Discussion:
Possible interest in a webcast/presentation about Django site with 40mil+ rows of data??
Cal Leeming [Simplicity Media Ltd]
2011-06-22 13:15:48 UTC
Permalink
Hi all,

Some of you may have noticed, in the last few months I've done quite a few
posts/snippets about handling large data sets in Django.
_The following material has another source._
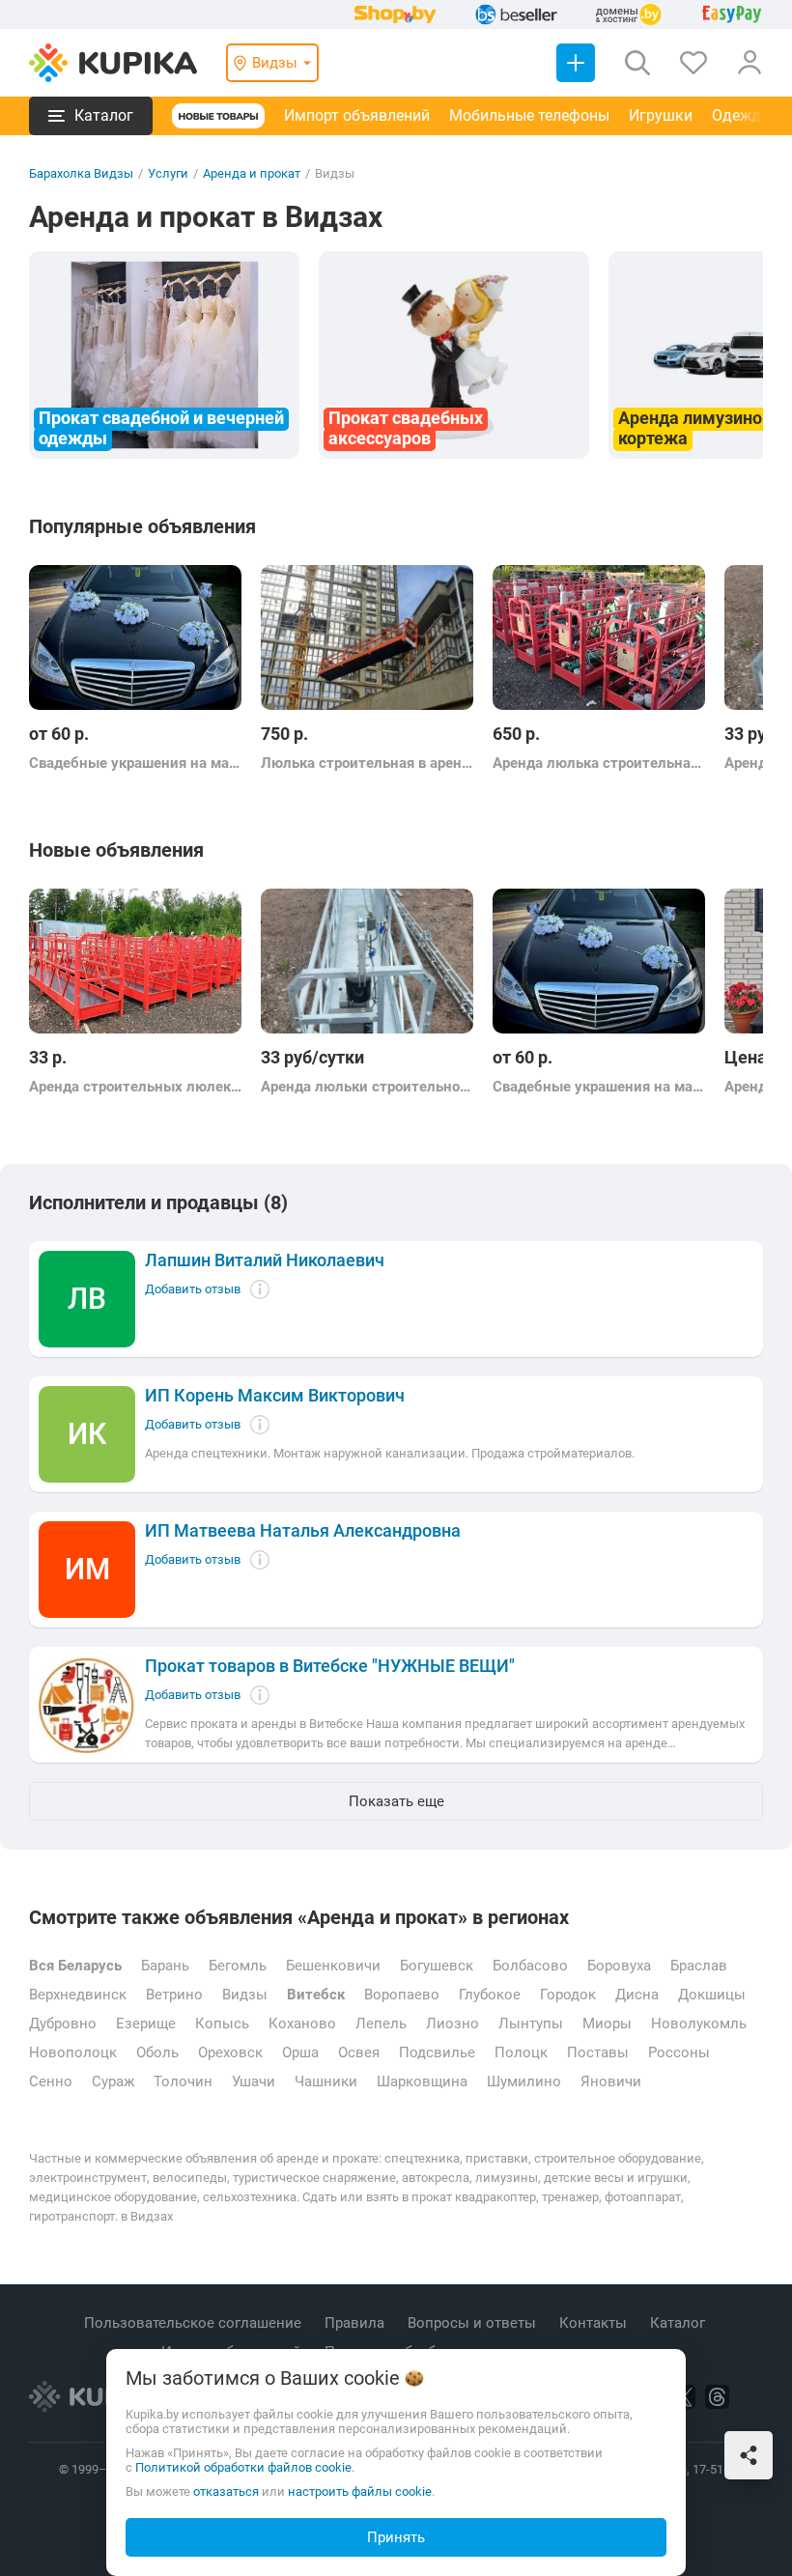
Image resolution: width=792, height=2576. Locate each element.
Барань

At the end of this
month (after what seems like a lifetime of trial and error), we're finally
going to be releasing a new site which holds around 40mil+ rows of data,
grows by about 300-500k rows each day, handles 5GB of uploads per day, and
can handle around 1024 requests per second on stress test on a moderately
spec'd server.

As the entire thing is written in Django (and a bunch of other open source
products), I'd really like to give something back to the community. (stack
incls Celery/RabbitMQ/Sphinx SE/PYQuery/Percona
MySQL/NGINX/supervisord/debian etc)

Therefore, I'd like to see if there would be any interest in webcast in
which I would explain how we handle such large amounts of data, the trial
and error processes we went through, some really neat tricks we've done to
avoid bottlenecks, our own approach to smart content filtering, and some of
the valuable lessons we have learned. The webcast would be completely free
of charge, last a couple of hours (with a short break) and anyone can
attend. I'd also offer up a Q&A session at the end.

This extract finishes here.